The statistical isotropy characterizing the large-scale structure of the Universe is an important prediction of cosmology, also supported by the cosmic no-hair conjecture according to which inflation eliminates classical (or even quantum) anisotropy. However, several recent observations of the large-scale structure of the Universe have questioned the principles of homogeneity and isotropy [139, 140]. Some of the recent observations, not related to the study of the CMB, and pointing towards possible anisotropies in the Universe are obtained from the investigations of Type Ia Supernovae, of the X-ray background, the distribution of the optical and infrared galaxies, and the observation of some peculiar velocities of the galaxy clusters [140] may raise some concerns about the absolute validity of the principle of isotropy. In [140] the directional behavior of the X-ray luminosity–temperature relation \(L_X\)–T of galaxy clusters was investigated. The measurement of the luminosity depends on the considered cosmological model via the luminosity distance \(D_L\). On the other hand the temperature can be determined astrophysically without any cosmological assumptions. It was found that the behavior of the \(L_X\)–T relation strongly depends on the direction of the sky, a result consistent with previous investigations. Strong anisotropies were detected at a \(\ge 4\sigma \) level. From the study of a sample of 142,661 quasars, with the data extending beyond the post-inflationary causality scales, significant spatially correlated systematic effects that can emulate cosmological anisotropy were found in [141]. When combined with the recent Planck results, these powerful observational results indicate that the presence of an intrinsic large-scale anisotropy in the Universe, of cosmological origin, cannot be ignored a priori.

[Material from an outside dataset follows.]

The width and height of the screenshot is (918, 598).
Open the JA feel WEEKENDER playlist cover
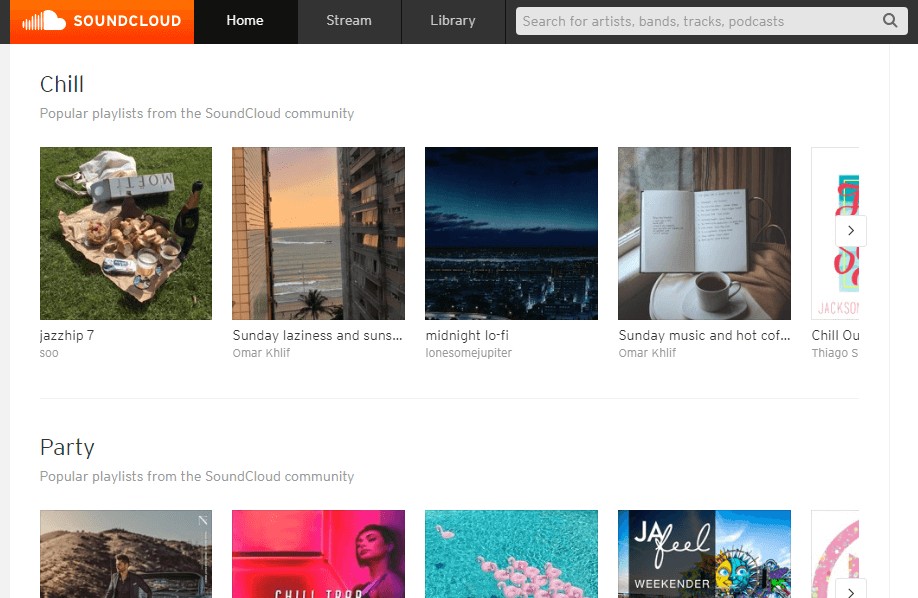pos(704,555)
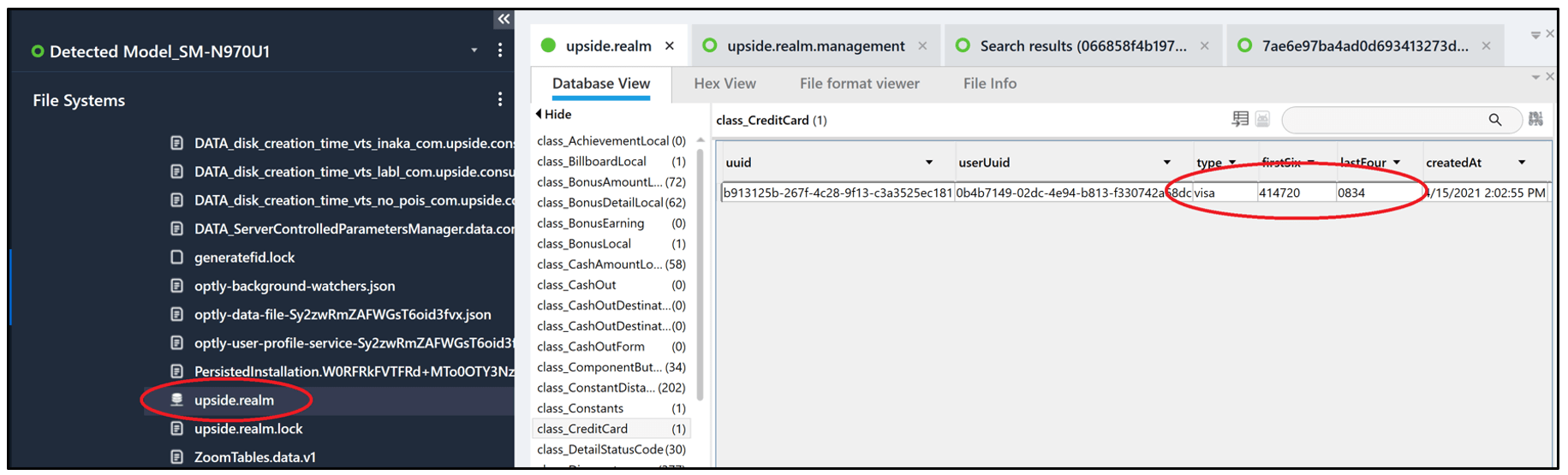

The intriguing possibility that the geometry of the Universe may not be of the standard Friedmann–Lemaitre–Robertson–Walker (FLRW) form was investigated, from different points of view, in [142,143,144,145,146,147,148,149,150,151,152,153].

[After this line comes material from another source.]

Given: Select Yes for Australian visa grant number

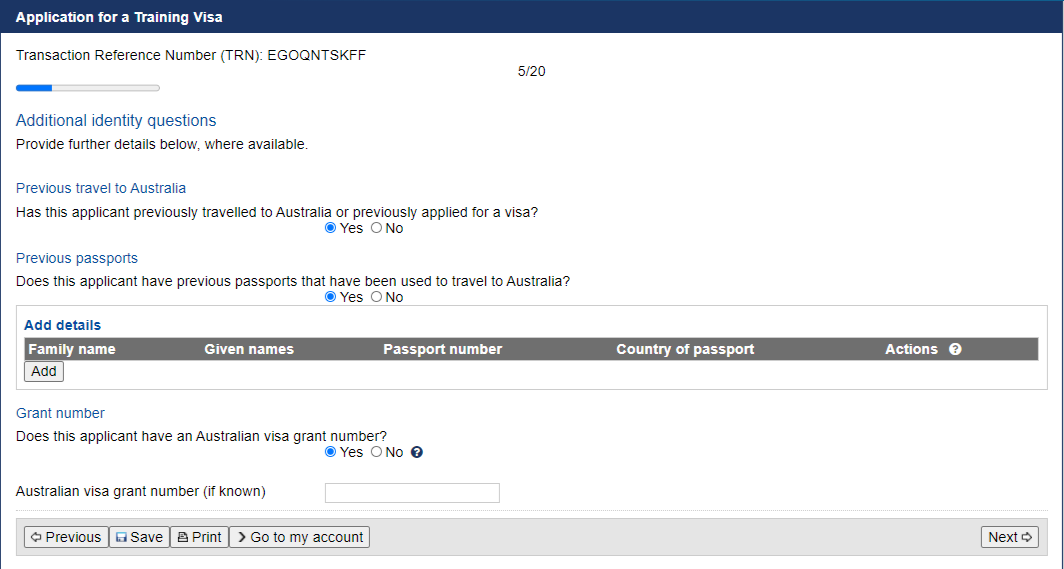Looking at the screenshot, I should [x=330, y=452].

In particular, so-called extended FLRW models, representing a cosmological model with an underlying anisotropic Bianchi geometry that expands isotropically, and that can be mapped onto a standard FLRW model with the same expansion history, were investigated in [153]. It was found that matter and geometrical anisotropies tend to cancel out each other dynamically, and that, under rather general conditions, the expansion is asymptotically isotropic.

Hence, it turns out that there is a significant theoretical and empirical evidence for the existence of the large-scale cosmological anisotropies. However, the physical origin of anisotropy is still unknown, with the most favored explanations related to the deviations of the primordial fluctuations from isotropy [1]. However, up to now there no convincing physical mechanism that could lead to such deviations has been proposed.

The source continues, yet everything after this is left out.